A multi-country foodborne illness outbreak of Listeria monocytogenes, in which smoked salmon is the suspected cause, has resulted in two deaths, reports the European Food Safety Authority (EFSA) and the European Center for Disease Prevention and Control (ECDC).

Between 2022 and 2023, the outbreak has affected Austria, Belgium, Italy, Germany, and the Netherlands, with reports of 17 cases and two deaths. Infections have occurred mainly in the elderly. Historical human cases related to the outbreak have been detected since 2011. Ready-to-eat (RTE) fish products, mainly smoked salmon, are the likely vehicle of infection.

Advanced molecular typing techniques identified a variant of L. monocytogenes, which was detected in the majority of the 2022–2023 cases. Analysis of the data suggests a connection to two establishments in Lithuania during the same period. These establishments were found to have introduced contaminated fish products into the retail markets of Germany and Italy. Production has been stopped in a suspected Lithuanian plant. Data regarding the distribution of contaminated products in Austria, Belgium, and the Netherlands is currently not available.

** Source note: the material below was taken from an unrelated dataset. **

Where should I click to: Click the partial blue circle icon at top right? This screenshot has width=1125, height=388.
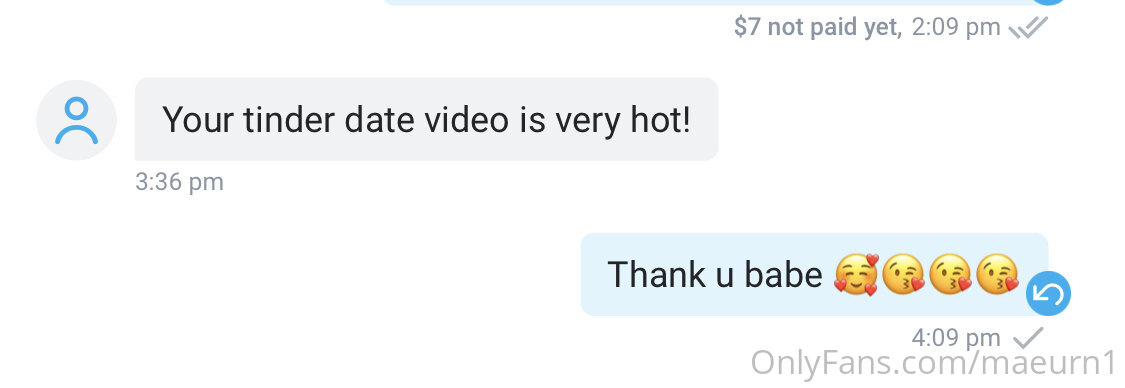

EFSA and ECDC experts say that further investigations are needed to identify the origin of the contamination. This will allow national authorities to implement targeted control measures and mitigation actions. Experts also recommend following good manufacturing practices, hygiene rules, and effective temperature control throughout the entire food production, distribution, and storage chain, including in households. Consumers are advised to maintain low refrigerator temperatures to inhibit the potential proliferation of bacteria such as L. monocytogenes that could be present in ready-to-eat foods.